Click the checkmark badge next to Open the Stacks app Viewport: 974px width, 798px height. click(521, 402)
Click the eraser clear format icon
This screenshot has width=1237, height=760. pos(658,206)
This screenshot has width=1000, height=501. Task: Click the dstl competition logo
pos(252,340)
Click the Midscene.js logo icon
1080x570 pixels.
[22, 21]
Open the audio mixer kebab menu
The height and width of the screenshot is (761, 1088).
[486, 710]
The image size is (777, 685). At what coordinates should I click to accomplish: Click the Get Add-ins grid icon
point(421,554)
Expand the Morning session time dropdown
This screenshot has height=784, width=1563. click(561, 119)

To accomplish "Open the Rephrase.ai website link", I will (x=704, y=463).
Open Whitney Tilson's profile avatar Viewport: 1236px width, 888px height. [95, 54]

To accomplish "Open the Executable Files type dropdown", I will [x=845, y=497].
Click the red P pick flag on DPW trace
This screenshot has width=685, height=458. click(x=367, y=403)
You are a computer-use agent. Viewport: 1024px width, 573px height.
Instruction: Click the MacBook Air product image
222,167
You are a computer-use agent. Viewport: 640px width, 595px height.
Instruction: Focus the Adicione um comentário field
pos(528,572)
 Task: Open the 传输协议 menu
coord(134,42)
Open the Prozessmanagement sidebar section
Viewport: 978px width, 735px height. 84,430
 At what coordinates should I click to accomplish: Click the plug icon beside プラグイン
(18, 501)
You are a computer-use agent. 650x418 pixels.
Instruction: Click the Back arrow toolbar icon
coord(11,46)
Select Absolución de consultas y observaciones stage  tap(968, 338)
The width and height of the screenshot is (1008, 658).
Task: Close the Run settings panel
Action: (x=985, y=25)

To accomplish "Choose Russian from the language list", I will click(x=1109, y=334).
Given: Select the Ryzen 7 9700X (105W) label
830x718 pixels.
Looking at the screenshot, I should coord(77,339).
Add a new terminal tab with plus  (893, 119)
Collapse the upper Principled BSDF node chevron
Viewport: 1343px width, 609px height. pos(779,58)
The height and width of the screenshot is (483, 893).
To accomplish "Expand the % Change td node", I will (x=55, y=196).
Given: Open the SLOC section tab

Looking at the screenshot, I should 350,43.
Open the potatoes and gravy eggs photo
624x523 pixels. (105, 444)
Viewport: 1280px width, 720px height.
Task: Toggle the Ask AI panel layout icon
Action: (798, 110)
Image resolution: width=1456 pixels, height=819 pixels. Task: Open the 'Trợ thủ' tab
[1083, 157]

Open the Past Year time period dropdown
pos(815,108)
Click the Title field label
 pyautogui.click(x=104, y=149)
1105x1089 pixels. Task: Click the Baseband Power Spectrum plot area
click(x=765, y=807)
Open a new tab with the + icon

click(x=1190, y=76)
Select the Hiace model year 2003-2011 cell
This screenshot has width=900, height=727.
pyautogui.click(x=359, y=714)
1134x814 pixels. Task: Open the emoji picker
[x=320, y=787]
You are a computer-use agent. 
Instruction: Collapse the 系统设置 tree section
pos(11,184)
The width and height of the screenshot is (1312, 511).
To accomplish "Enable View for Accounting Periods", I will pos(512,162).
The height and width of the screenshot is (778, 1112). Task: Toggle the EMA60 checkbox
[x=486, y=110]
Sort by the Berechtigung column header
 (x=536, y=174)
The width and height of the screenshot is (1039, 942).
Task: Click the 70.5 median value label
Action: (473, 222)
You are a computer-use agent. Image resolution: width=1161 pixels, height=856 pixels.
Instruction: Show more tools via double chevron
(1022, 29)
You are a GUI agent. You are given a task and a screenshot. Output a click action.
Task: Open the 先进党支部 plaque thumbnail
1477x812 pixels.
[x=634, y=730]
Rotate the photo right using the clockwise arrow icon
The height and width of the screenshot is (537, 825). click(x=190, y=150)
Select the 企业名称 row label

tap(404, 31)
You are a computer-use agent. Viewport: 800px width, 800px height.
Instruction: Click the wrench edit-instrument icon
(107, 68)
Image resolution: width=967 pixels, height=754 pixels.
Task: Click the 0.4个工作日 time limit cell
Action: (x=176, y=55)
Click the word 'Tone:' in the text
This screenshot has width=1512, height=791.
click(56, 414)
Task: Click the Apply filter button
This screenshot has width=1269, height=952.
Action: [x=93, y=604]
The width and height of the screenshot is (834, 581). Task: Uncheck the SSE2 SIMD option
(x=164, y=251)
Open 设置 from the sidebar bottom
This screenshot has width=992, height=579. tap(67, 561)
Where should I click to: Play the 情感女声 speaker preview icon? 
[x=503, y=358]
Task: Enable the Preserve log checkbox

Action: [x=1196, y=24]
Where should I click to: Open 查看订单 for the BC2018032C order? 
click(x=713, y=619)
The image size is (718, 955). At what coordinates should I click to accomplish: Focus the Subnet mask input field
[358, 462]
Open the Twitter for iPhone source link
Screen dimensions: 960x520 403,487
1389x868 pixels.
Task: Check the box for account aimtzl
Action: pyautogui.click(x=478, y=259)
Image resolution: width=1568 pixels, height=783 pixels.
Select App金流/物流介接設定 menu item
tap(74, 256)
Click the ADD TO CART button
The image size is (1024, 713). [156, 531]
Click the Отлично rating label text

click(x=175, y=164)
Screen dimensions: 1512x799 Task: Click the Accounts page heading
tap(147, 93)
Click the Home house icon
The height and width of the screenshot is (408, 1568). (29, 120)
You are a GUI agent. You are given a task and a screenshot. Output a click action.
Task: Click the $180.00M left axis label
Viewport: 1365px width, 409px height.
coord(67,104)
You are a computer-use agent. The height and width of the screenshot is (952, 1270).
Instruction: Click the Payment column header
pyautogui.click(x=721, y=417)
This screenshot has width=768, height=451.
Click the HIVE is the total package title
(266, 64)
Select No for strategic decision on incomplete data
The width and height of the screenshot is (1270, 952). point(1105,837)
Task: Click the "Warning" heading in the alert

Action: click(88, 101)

++++++++++

Activity - Work through the data and count each line holding the string "agent". Give only that count.

Reply to the task - 9